• **Trecho selecionado**
Minhas mais sinceras desculpas
Um problema que eu tenho é que eu peço desculpas demais. Não sei bem explicar quando começou, não sei se tem a ver com questões de autoestima, se é um tique nervoso ou se eu apenas tenho o mais estranho caso de tourette reverso que a medicina já registrou – “então eu estava lá…ME DESCULPE…conversando com ela e…MIL PERDÕES GENTIL SENHORA…sobre o calor que estava fazendo…EU ASSUMO TODA A RESPONSABILIDADE…” – mas a verdade é que eu, desde a adolescência, peço desculpas com uma freqüência bem mais alta do que a do resto das pessoas.
Esbarrei em alguém na rua? Peço desculpas. Cheguei tarde num encontro? Peço desculpas. Tropecei numa coisa que uma pessoa deliberadamente deixou no meio do caminho? Peço desculpas. Saí com alguém e está chovendo? Peço desculpas. Um colega esqueceu a parte dele durante uma apresentação? Peço desculpas. Meus amigos se reuniram para cozinhar e prepararam uma gororoba absolutamente intragável que eu quase me sufoquei tentando comer e foi preciso que fizessem a manobra de Heimlich em mim para que eu não morresse ali mesmo na mesa? Peço desculpas. Sou informado de que houve um terremoto na Bolívia? Compungido, eu peço desculpas.
Ou seja, analisando friamente o meu comportamento e a minha tendência a me desculpar eu acabei concluindo que ao invés de fazer o uso normal e correto do conceito de desculpa – como uma maneira de compensar moral e discursivamente algum tipo de erro – eu acabei adotando a palavra como uma espécie de escudo verbal para qualquer demonstração de desconforto ou discordância das pessoas ao meu redor. Se a culpa é minha eu me desculpo, se a culpa é do outro eu me desculpo, se a culpa é de uma terceira parte não envolvida eu me desculpo, se a culpa é de algum fator externo imponderável, como a sorte, o governo da coréia do norte ou o fenômeno climático das monções, eu me desculpo. Ou seja, como eu mencionei no começo do texto, eu me desculpo pra caralho.

• **Registros de uma fonte de dados**

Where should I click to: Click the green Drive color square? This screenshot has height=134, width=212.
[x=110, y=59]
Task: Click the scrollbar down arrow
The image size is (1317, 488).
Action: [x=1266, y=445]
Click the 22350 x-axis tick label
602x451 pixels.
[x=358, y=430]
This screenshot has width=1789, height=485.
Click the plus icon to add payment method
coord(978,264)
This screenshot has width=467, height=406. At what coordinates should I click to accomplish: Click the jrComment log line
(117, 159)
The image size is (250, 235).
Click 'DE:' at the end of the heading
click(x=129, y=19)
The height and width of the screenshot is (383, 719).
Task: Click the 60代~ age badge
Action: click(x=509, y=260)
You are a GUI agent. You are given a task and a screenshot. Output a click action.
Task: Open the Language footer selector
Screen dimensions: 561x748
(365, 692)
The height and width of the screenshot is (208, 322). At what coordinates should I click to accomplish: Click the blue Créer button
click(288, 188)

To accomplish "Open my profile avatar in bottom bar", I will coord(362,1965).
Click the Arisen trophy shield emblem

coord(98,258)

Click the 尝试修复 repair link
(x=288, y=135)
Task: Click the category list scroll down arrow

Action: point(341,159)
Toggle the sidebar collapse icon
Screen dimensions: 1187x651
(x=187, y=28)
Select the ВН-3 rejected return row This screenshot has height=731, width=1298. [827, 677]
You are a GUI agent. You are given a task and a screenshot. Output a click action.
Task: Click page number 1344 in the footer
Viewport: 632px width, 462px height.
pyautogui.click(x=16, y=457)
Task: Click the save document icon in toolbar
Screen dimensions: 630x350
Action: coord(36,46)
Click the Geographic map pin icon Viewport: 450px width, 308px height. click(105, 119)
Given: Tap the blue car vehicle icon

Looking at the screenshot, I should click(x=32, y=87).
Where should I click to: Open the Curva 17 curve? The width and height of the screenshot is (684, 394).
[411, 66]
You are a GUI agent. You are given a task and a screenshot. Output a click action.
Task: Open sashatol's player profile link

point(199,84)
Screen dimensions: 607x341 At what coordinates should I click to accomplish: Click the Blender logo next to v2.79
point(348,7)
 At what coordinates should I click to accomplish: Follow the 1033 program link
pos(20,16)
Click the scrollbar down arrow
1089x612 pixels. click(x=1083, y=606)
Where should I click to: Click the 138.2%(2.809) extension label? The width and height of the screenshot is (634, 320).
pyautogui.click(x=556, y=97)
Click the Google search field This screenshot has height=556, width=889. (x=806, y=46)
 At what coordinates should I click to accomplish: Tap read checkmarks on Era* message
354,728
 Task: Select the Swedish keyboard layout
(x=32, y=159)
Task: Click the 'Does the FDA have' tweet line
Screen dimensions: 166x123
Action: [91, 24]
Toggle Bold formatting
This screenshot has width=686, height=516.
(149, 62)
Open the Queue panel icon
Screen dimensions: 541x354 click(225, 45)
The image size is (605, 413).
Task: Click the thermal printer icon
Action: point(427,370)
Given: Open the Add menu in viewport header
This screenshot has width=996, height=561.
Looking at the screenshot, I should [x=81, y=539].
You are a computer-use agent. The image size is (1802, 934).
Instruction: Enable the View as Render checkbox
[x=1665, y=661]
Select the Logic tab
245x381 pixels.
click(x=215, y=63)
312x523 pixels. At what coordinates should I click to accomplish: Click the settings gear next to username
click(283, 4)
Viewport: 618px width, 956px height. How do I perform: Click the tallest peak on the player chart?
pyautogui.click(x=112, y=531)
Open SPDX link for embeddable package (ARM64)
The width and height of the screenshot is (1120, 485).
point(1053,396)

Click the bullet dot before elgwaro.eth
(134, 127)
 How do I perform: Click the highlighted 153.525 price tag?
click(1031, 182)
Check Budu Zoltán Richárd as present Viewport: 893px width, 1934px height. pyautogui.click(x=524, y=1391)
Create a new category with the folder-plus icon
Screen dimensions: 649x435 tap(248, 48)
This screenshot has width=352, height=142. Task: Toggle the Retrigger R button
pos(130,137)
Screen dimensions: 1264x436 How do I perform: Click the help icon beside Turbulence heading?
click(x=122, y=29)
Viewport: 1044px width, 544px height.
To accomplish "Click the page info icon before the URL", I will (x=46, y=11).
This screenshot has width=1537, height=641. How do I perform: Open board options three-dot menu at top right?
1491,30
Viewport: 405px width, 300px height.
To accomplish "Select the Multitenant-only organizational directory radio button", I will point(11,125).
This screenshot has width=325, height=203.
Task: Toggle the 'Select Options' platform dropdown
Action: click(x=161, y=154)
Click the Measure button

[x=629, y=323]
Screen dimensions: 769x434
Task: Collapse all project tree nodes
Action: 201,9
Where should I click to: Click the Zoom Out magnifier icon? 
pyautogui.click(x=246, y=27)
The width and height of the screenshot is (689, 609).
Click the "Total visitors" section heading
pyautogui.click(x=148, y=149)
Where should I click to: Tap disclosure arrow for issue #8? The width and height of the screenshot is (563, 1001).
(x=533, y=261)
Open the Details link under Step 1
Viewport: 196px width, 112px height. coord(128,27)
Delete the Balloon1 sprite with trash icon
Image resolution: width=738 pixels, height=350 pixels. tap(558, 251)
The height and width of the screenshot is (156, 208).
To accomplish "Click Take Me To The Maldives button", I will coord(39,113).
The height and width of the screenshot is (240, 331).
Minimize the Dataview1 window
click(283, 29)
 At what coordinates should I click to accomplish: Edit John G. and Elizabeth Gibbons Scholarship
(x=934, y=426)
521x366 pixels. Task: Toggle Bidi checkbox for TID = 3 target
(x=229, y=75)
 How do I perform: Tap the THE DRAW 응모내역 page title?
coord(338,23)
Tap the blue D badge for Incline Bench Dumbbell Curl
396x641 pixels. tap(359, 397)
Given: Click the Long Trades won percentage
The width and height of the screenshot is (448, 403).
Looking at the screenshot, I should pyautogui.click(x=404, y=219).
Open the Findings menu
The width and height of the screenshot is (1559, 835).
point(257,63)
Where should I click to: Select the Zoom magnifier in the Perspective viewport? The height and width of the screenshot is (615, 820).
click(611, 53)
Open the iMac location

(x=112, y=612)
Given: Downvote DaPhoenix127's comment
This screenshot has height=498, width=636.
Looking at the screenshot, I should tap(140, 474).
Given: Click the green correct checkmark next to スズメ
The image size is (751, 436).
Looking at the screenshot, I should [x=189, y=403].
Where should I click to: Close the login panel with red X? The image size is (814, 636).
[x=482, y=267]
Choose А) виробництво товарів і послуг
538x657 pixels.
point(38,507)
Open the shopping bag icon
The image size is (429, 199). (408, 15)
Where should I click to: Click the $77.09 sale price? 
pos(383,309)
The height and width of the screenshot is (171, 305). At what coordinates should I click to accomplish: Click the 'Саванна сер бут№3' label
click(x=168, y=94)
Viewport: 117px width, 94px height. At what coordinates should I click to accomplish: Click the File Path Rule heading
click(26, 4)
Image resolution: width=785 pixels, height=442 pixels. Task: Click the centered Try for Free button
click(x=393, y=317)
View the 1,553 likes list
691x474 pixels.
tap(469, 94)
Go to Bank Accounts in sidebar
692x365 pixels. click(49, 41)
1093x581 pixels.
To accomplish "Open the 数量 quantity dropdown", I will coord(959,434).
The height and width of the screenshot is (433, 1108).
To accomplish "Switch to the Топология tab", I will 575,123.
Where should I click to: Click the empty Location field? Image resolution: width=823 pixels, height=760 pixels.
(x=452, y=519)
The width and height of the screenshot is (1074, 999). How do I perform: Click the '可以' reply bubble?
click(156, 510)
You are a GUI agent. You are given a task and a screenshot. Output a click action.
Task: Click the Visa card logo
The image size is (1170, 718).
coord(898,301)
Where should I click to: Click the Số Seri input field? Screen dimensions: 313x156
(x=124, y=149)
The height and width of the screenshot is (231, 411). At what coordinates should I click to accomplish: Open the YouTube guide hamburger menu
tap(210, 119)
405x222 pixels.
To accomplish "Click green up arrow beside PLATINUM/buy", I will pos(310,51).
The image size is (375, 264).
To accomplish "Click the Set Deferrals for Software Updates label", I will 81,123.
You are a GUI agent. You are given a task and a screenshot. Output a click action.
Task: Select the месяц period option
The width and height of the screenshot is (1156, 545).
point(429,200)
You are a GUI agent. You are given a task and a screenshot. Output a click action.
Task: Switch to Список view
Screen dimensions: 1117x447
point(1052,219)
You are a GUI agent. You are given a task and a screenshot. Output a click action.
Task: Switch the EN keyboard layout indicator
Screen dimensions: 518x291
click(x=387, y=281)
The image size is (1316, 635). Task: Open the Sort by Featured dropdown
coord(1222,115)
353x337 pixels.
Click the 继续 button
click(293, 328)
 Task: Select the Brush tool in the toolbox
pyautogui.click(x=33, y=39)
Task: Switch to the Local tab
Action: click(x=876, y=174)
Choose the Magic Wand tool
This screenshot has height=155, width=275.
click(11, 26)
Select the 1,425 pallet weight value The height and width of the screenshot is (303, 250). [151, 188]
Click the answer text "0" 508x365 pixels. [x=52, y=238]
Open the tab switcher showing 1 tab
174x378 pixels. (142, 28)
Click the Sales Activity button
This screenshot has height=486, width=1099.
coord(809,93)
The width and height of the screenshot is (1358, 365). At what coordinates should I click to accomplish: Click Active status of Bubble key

• **Exercício**
Retome o texto sobre o hábito de pedir desculpas demais e escreva a continuação a partir do ponto em que ele termina.

• **Resposta**
E isso, é claro, tem conseqüências ruins na minha vida. Não apenas pelo fato de que esse é o tipo de comportamento que irrita as pessoas na convivência diária – “pô, desculpa ter pedido desculpas quando você disse que eu peço desculpas demais. desculpa mesmo, sério” – como também acaba dando aos outros a ideia de que podem mesmo te culpar pelas coisas que você não fez – “Luan, eu te desculpo por eu ter derrubado cerveja na sua blusa, tá tranquilo, meu coração é grande” – além de possivelmente dar a impressão de que você tem algum tipo de delírio de grandeza, já que expressa graus elevados de remorso e responsabilidade por eventos tão acima do seu controle quando os conflitos no oriente, as secas na áfrica e as correntes de internet – “ah, disseram que se você não enviar pra seis pessoas você vai morrer? me desculpa, sério”.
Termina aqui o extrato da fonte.